Wave after wave, worry after worry, tiny little turmoils and troubles that fill the background noise.
My smallest son, age six, proudly displays his catch–this time a water bottle full of hermit crabs, scrabbling and scratching over each other trying in vain to find freedom. “They can’t live in there, honey,” Mom tells him. “You need to let them go.”
“Oh,” he says with barely a tinge of disappointment. He dashes off in the direction of the repetitive rumble and disappears behind the slope of sand that leads down to the water’s edge. The concerned parent in me knows that his older brothers are looking out for him, watching to make sure he doesn’t go too deep or too far into the blue water.
To be young and fearless once again… but that would mean forgetting the truth: some concerns and fears are protective, instructive, the result of experience or maturity, an acknowledgement of reality. Some worries are voices to which we do well to listen.
The buzz of cicadas fills the air, and the noise of the sea dies down. The slight breeze falters, gives up, as if the oppressive humidity is too much to push through. The children return, their hearts light, their voices loud and silly. Water rushes from a hose to sweep away the sand, and then it becomes a puddle in which they splash and play while “drying off.”

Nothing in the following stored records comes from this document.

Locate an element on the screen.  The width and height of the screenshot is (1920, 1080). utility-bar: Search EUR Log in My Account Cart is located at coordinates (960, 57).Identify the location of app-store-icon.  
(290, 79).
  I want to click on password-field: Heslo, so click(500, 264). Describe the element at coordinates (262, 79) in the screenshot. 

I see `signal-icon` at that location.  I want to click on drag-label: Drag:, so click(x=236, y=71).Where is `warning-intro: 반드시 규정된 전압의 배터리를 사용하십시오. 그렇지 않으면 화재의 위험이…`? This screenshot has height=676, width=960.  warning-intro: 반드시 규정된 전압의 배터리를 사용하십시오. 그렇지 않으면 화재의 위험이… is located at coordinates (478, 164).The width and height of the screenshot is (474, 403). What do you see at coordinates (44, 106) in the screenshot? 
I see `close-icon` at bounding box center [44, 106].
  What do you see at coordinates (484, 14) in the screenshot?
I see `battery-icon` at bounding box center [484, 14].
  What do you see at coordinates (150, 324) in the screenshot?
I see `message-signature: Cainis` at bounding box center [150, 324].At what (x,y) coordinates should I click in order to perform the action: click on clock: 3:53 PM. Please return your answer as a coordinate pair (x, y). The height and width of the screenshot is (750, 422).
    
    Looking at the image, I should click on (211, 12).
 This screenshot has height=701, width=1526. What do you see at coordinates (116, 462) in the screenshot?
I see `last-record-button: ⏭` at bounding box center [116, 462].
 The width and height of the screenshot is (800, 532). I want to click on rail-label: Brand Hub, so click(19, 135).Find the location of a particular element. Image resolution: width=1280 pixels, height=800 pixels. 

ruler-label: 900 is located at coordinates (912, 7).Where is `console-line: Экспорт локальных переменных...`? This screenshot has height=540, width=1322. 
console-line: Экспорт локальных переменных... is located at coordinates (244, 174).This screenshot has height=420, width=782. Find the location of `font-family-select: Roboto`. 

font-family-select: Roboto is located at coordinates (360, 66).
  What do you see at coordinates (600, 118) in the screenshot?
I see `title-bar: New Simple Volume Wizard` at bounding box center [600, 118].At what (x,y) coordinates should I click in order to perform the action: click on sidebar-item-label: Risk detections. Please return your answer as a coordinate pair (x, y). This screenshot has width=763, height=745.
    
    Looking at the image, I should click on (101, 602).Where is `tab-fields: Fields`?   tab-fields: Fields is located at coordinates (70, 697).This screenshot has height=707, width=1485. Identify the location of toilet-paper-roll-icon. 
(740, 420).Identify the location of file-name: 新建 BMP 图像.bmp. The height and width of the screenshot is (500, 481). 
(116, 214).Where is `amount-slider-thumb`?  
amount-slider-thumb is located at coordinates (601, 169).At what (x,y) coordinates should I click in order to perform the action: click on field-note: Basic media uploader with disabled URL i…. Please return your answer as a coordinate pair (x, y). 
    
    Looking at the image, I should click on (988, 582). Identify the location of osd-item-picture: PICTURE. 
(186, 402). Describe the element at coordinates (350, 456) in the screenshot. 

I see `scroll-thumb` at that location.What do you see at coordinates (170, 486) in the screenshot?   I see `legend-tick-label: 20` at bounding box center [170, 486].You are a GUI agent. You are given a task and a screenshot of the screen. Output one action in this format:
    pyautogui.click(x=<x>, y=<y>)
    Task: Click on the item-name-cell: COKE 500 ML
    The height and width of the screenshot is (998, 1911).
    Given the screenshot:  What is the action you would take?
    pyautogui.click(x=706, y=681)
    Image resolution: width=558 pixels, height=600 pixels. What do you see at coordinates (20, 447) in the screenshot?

It’s a beach day, a day of rest, free from concerns and cares. We’ll roast marshmallows and make s’mores over a bonfire at sunset, then wonder in awe at the array of stars filling the night sky. In the periphery of our attention, in the background of my mind, the waves will continue their perpetual, rhythmic chant.
“Tomorrow,” I’ll tell them, like I always do… and they’ll laugh as they rumble ashore, one after another after another.